- **Work request**:
Restate word for word the part of the material that runs from the line containing "Given: Flip brush horizontally with X/X" through its final line, inclusive, minus the pictures.

*** Source data Section Begins ***

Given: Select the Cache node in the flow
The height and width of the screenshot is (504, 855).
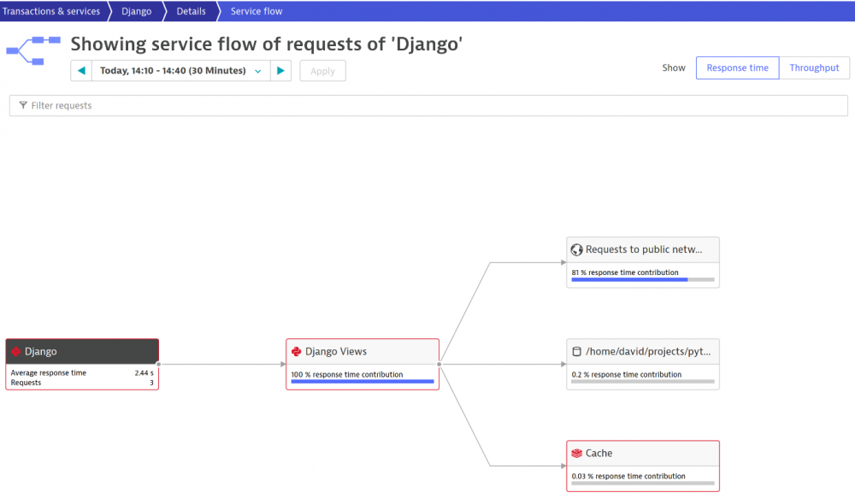Looking at the screenshot, I should (643, 453).
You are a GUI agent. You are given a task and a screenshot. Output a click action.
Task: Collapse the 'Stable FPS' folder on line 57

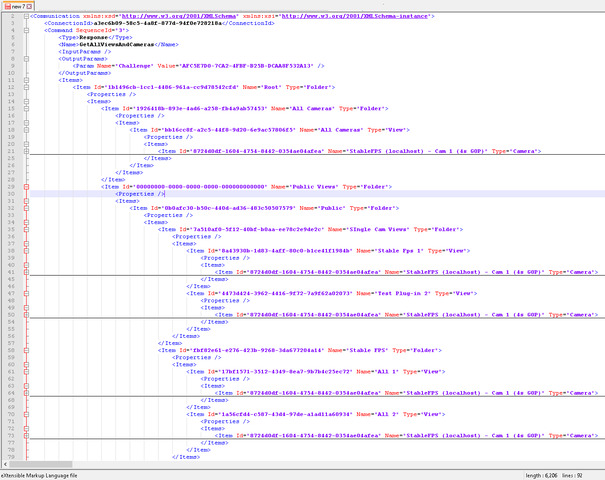[x=26, y=349]

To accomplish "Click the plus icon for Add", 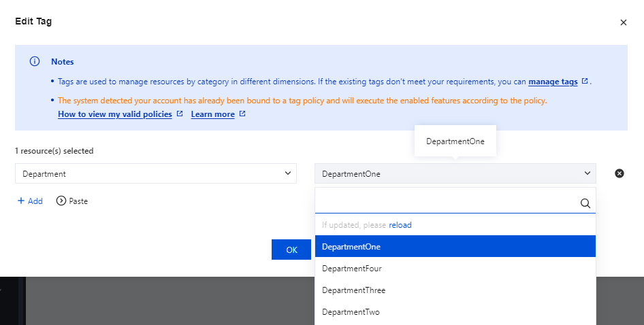I will coord(21,201).
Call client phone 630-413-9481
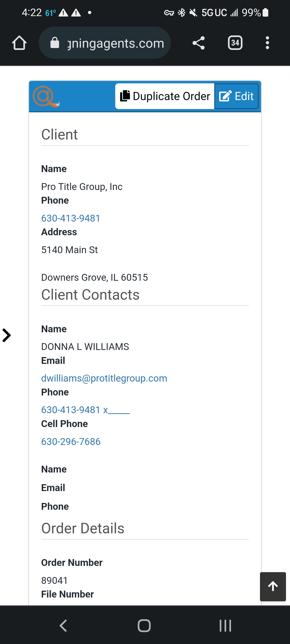The image size is (290, 644). pos(71,218)
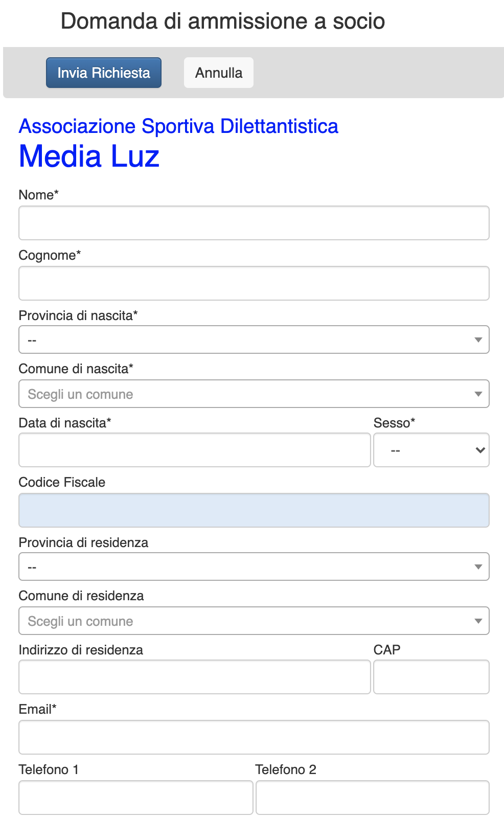The height and width of the screenshot is (817, 504).
Task: Click the Sesso chevron icon
Action: pyautogui.click(x=480, y=450)
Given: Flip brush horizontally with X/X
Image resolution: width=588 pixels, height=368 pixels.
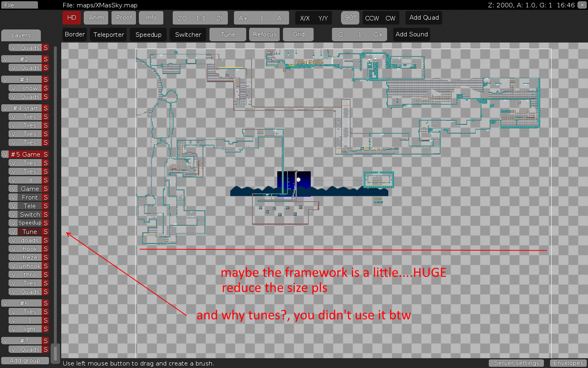Looking at the screenshot, I should (x=305, y=18).
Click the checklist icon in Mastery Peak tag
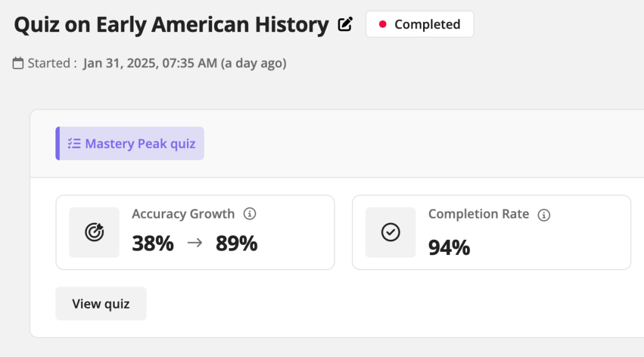This screenshot has height=357, width=644. pos(74,144)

*** Source data Section Ends ***

- **Completed task**:
Given: Flip brush horizontally with X/X
Image resolution: width=588 pixels, height=368 pixels.
Looking at the screenshot, I should (x=305, y=18).
Click the checklist icon in Mastery Peak tag
This screenshot has height=357, width=644. pos(74,144)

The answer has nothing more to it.